Once we have our sediment sieved, I bury glass electrodes into the sediment and walk away for a few weeks while the sediments “settle and establish”. In nature, sediments become layered with different types of bacteria living in different sections based on what kind of chemicals they eat and breathe. By allowing our sieved and mixed sediments to settle, we can mimic the natural gradients and layers that exist, creating a microcosm or micro-habitat in a bucket. A few weeks later, I connect the buried electrodes to a potentiostat, which is a machine that allows us to control the potential of the electrode (basically making the electrode a buffet for our EET bacteria!). Currently, I am running two potentials, one of which the bacteria can use as an electron source (similar to eating), and one that allows the bacteria to “breathe” using the electrode as an electron sink. In the past, this method has allowed us to enrich and isolate over 20 novel bacteria strains, making electrode enrichment a great technique in cultivating hard-to-grow bacteria.

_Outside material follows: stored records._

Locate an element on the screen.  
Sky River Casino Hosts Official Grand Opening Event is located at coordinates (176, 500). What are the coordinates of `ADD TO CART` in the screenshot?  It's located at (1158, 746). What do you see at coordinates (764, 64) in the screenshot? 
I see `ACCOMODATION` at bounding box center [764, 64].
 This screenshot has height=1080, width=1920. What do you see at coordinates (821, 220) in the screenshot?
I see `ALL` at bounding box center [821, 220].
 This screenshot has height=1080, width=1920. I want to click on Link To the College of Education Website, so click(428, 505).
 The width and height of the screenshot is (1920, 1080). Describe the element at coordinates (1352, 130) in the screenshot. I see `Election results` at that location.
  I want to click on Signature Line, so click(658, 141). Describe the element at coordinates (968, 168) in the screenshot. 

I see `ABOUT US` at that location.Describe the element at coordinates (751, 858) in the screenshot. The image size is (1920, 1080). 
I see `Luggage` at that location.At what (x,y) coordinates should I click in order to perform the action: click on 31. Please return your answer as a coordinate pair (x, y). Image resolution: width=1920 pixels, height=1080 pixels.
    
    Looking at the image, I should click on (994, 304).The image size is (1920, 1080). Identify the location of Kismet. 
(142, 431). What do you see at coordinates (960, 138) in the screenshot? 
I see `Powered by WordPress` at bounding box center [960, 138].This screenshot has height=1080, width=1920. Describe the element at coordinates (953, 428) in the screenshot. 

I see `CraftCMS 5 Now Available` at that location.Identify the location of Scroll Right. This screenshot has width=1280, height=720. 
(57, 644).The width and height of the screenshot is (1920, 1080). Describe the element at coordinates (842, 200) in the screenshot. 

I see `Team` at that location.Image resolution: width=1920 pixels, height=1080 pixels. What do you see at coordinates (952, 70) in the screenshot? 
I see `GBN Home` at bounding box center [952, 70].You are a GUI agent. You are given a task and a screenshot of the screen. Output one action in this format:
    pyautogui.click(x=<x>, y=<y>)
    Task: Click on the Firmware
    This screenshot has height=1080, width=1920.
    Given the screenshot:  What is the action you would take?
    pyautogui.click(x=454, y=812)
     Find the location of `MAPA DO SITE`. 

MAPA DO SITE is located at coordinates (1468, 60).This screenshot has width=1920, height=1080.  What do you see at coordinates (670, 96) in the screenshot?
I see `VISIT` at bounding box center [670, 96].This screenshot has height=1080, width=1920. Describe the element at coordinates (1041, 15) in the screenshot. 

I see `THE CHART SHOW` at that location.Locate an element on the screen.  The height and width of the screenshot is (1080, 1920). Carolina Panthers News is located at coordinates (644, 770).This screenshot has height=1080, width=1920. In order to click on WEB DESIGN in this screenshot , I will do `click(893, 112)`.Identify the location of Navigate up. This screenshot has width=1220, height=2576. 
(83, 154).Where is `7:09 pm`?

In addition to the enrichments, I have also been working with some of the previously isolated bacteria in an attempt to determine if some of our strains are capable of fixing carbon – using CO2 to make biomass, just like plants – while using an electrode as an electron source. These experiments will hopefully prove that some of our strains are actually growing on the electrodes, something that has not been done before. If we can find bacteria that are capable of growing on electrodes, they would be great candidates for applications such as bioremediation (the use of organisms to break down hazardous substances into less toxic forms) and biosynthesis (such as production of electricity and other valuable products).